We are foster Aunt and Uncle to two little girls aged 6+7 who live in North Brisbane. For their privacy and security I've deliberately used a photo which doesn't show their beautiful little faces.
They are not related to us, we became involved with them by volunteering through a charity called Aunties and Uncles. The girls are great, but Mum suffers from mental health issues. It is unlikely she will ever work. She takes strong medication which means she is always lethargic. She loves her girls and they love her - but they are truly on struggle street. They do not have a car or a drivers license, the internet or money for non essentials (ie other than food, electricity, clothing or cigarettes - trying not to judge there, apparently on the medication she is on it is impossible to give up, we checked with a medico friend and it's a real thing).
The Mum had a terrible childhood with abuse etc and is only semi-literate, despite best efforts, this is unlikely to change. She is terribly shy and lacks confidence which makes building her own friendship network very difficult. Essentially she is isolated. What is easy for you and I is often difficult for her.
Our involvement is a bit like a big brother program where we help the Mum and give her moral support and advice and also mentor the girls to hopefully break the cycle of unemployment and welfare.
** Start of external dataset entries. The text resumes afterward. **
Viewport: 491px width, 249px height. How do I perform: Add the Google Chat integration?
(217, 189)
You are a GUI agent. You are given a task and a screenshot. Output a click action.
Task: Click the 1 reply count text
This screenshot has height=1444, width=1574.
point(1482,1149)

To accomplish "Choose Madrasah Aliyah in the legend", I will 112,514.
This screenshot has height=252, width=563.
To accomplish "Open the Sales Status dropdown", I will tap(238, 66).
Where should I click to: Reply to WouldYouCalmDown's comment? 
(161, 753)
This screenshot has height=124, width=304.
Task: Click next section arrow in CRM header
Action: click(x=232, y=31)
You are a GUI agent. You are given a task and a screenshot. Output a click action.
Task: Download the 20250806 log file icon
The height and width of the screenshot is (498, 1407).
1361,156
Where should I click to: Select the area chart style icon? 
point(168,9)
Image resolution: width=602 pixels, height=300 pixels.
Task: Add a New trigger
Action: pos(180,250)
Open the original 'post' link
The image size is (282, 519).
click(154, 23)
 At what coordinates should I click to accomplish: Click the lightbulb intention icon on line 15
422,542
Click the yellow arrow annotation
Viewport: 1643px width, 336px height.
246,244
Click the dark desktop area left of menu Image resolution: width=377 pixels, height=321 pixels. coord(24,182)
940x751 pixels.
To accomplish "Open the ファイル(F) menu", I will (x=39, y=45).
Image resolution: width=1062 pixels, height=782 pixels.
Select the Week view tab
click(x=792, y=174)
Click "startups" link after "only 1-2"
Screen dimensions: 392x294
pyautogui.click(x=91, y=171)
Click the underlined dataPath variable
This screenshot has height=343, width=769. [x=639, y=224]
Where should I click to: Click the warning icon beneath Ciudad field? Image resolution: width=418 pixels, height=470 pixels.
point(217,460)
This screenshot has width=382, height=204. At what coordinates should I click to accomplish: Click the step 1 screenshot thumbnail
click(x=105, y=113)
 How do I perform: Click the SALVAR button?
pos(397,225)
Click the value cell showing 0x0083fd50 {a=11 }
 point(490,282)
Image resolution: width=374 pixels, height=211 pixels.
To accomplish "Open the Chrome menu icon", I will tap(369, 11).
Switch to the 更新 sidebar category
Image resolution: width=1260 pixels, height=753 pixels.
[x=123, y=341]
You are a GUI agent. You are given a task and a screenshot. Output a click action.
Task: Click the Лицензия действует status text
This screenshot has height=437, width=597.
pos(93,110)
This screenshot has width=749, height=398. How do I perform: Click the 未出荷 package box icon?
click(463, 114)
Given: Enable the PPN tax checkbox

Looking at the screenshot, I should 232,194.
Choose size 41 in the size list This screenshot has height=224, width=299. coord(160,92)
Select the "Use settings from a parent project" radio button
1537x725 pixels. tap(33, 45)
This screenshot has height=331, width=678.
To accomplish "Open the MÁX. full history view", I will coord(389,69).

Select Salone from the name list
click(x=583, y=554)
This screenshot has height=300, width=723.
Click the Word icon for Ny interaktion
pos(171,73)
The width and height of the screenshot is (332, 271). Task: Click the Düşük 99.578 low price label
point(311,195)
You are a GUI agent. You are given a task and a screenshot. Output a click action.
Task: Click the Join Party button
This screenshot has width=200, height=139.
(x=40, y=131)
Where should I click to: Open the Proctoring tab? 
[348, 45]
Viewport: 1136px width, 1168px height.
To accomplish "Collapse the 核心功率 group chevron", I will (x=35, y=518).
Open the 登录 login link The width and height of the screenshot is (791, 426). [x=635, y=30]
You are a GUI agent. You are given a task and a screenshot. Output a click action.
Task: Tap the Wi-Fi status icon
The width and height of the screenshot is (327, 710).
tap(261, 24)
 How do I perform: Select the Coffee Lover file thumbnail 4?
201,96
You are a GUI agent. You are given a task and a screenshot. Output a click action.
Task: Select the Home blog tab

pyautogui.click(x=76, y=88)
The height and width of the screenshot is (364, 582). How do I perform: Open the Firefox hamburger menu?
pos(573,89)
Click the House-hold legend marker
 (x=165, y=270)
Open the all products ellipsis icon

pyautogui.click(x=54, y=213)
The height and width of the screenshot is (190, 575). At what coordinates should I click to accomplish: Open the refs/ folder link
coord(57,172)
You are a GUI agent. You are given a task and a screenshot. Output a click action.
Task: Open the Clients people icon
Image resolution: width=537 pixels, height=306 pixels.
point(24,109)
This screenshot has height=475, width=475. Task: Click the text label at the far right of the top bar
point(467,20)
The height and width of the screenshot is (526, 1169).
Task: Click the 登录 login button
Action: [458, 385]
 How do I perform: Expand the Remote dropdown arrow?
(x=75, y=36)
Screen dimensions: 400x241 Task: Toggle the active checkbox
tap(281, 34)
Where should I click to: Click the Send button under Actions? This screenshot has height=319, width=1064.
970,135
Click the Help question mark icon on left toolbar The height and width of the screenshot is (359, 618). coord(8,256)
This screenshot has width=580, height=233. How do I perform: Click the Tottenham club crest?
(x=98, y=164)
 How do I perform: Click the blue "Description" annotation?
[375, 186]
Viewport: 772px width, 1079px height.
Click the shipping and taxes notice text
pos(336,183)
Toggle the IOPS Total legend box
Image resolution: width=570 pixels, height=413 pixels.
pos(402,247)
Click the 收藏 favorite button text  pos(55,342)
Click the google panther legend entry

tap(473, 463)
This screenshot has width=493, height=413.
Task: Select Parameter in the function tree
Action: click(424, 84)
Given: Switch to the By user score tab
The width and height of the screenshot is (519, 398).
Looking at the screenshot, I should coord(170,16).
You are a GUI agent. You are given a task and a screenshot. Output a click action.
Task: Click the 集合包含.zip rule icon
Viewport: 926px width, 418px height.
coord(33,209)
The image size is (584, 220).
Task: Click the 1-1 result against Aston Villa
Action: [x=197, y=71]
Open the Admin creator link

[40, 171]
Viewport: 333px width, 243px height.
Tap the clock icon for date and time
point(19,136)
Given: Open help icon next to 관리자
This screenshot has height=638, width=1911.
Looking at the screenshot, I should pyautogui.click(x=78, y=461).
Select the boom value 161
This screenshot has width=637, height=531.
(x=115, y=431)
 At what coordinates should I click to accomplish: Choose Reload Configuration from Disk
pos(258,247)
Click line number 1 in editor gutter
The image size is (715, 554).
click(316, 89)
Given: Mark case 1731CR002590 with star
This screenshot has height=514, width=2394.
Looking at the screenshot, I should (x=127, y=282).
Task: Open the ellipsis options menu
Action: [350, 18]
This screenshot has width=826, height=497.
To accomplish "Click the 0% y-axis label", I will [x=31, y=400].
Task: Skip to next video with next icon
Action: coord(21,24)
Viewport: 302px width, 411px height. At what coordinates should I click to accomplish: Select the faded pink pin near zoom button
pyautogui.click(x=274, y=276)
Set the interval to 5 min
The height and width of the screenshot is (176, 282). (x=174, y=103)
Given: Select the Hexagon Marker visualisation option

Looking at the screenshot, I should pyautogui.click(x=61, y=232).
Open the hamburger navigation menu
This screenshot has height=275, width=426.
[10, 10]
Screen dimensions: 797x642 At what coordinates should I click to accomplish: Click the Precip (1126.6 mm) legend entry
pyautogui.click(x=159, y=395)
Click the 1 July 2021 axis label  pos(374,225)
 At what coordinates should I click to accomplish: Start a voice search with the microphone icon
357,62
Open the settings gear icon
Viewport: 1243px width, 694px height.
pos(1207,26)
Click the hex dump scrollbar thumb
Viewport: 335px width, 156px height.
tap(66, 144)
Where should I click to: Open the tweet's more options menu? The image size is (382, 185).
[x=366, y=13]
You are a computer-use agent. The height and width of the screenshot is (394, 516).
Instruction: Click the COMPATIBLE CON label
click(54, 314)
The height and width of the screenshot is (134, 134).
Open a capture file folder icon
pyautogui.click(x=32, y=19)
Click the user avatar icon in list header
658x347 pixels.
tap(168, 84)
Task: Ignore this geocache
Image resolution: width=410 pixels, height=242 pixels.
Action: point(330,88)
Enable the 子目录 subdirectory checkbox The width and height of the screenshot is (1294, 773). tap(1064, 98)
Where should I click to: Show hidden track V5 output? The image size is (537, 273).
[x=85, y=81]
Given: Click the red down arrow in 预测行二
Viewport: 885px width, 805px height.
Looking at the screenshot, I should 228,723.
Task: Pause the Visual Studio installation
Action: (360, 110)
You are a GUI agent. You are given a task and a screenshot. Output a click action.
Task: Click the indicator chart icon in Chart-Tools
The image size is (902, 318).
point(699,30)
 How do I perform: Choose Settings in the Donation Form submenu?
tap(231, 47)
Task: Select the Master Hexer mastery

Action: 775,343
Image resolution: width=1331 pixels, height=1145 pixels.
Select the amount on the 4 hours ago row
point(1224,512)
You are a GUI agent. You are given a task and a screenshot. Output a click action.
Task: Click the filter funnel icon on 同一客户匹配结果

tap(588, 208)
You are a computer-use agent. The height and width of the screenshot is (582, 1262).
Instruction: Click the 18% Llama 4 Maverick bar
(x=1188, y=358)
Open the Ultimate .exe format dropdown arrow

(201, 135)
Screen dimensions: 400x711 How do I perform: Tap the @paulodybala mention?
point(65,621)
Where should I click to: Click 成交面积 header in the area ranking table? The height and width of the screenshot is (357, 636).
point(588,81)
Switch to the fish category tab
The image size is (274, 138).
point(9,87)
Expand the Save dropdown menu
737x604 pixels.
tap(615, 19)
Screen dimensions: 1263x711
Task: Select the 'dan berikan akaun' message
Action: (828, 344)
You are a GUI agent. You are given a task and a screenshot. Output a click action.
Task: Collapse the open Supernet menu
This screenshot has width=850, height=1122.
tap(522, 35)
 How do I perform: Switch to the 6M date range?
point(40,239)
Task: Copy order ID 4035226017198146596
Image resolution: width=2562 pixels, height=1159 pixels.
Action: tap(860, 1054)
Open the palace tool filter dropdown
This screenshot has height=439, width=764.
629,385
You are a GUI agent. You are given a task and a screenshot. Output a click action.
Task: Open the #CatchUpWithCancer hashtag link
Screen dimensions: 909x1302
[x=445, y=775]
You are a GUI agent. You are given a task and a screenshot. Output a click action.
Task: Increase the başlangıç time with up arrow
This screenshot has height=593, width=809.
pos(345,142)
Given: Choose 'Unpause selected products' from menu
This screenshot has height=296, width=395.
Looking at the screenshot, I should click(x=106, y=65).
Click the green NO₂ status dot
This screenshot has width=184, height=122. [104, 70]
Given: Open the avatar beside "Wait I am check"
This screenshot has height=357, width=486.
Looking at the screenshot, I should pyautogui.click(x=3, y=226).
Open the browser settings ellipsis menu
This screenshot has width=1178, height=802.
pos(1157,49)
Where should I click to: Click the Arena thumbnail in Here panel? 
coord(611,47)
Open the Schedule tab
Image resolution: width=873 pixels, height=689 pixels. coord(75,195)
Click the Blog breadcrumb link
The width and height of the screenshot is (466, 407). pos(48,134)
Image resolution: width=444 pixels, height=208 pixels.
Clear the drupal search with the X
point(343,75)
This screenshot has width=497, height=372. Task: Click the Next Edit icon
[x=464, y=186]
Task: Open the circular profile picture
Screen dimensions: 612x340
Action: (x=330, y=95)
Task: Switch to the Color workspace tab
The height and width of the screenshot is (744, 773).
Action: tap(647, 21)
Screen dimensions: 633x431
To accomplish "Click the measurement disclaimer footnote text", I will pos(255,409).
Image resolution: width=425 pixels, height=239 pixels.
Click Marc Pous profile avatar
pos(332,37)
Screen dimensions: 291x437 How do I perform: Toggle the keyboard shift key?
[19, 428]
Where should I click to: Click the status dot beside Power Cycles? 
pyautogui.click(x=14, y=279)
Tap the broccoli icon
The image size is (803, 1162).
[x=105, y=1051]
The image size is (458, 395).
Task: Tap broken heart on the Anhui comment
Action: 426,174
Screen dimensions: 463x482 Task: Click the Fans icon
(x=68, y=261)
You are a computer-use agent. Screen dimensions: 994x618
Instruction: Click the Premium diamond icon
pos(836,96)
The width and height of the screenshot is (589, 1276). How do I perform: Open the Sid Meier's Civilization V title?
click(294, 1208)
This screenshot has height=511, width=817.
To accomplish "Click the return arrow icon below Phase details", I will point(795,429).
The Mum has no natural extended family. She's had no-one to guide her on parenting and had poor role models herself, but does take advice well and is doing the very best that she can.
The girls have a real chance to break the cycle of welfare. We take them for at least one weekend a month to give Mum a break and also give them broader life experiences and confidence building activities they would not otherwise have (for instance they'd never seen the ocean before meeting us). Their day to day world is very narrow and limited to school, the local park, local library and shopping centre.
Their home is a little housing commission job, not much bigger than a shoe box and we've already done quite a bit to improve it and have fully furnished both girls rooms, set up the kitchen with cookware, plates, crockery etc, put up curtains and blinds for their privacy and so on. To be honest the house is usually a bit of a mess. OK a lot of a mess. The Mum just doesn't cope. Housing Commission are finally putting carpet in (bare wooden floor boards up till now) and we think this is a good time to do a mini-makeover as everything will need to go out for the new carpet to go in - so it may as well stay out.
Apart from the girls rooms, the house is in poor repair - the Mum is sleeping on a mattress on the floor and the fridge has become a health hazard.
Through our own friends and through community facebook we did a shout out and were able to get a bed frame, near new washing machine and we bought them a second hand but good quality fridge. That shout-out resulted in friends saying they didn't have any actual items but would like to throw in some dollars to enable us to buy the remaining items. Hence why this page.
Apart from actual much needed practical household items we are also hoping to fund some at home tutoring as the girls are really behind in their school work as, although they are quite bright, there is no homework done at home due to Mums literacy. As most parents will know, if you miss those vital early steps in education it can really impact negatively and learning down the track.
We are also hoping to fund some additional swimming lessons to help build their confidence in their own abilities and also of course to keep them safe.
There are so many worthy causes and so many worthy people in need and we are somewhat reluctant to ask - but if you can spare a few dollars or do happen to have a small scale corner lounge, a spare microwave, a coffee table, a small kitchen table with 4 chairs or a TV cabinet lying about - we'd be ever so grateful.
All kids deserve treats and want toys - but frankly these little poppets have more treats and toys than they need or know what to do with. Mum already overcompensates in that department.
There is a lot of 'stuff' in their teeny tiny house and there is also a lot of broken 'stuff'. A functioning hygenic home that is presentable enough to maybe invite a friend over for a play; being up to date with their school work; being confident with life skills as well as having some fun experiences to make life interesting and engaging is what we are trying to achieve here.